BEGIN
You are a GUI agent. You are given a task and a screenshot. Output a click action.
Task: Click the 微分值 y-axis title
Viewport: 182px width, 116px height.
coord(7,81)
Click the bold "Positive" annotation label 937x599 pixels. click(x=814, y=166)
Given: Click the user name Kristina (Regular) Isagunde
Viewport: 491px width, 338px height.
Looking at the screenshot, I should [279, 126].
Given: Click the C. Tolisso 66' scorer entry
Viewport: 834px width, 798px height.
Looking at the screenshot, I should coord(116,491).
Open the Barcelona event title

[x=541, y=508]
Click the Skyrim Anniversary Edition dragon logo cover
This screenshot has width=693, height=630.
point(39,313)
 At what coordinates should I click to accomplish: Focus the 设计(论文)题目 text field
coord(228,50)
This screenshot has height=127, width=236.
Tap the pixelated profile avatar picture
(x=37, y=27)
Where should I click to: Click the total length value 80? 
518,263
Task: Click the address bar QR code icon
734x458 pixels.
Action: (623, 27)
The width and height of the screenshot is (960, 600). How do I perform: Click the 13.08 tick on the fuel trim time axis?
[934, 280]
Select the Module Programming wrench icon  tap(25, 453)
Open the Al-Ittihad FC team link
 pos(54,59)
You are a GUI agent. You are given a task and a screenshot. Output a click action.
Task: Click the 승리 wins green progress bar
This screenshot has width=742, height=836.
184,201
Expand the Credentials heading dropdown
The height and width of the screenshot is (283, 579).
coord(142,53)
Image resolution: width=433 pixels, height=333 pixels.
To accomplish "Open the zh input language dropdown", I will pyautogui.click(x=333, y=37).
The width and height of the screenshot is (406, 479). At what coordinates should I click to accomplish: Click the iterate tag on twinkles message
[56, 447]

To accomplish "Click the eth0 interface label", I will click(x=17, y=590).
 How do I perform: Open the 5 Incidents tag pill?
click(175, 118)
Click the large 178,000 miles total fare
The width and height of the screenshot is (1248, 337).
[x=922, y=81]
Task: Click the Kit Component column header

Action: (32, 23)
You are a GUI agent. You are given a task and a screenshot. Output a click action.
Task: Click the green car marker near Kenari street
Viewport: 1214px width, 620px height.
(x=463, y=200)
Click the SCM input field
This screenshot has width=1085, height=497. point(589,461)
END
## DIRECTIONS FOR THIS TASK
Out of the data above, transcribe exactly and only the lines starting with the line that has "This screenshot has height=127, width=236." and going on through the line that has "Task: Click the 승리 wins green progress bar", both included.

## SOLVED EXERCISE
This screenshot has height=127, width=236.
Tap the pixelated profile avatar picture
(x=37, y=27)
Where should I click to: Click the total length value 80? 
518,263
Task: Click the address bar QR code icon
734x458 pixels.
Action: (623, 27)
The width and height of the screenshot is (960, 600). How do I perform: Click the 13.08 tick on the fuel trim time axis?
[934, 280]
Select the Module Programming wrench icon  tap(25, 453)
Open the Al-Ittihad FC team link
 pos(54,59)
You are a GUI agent. You are given a task and a screenshot. Output a click action.
Task: Click the 승리 wins green progress bar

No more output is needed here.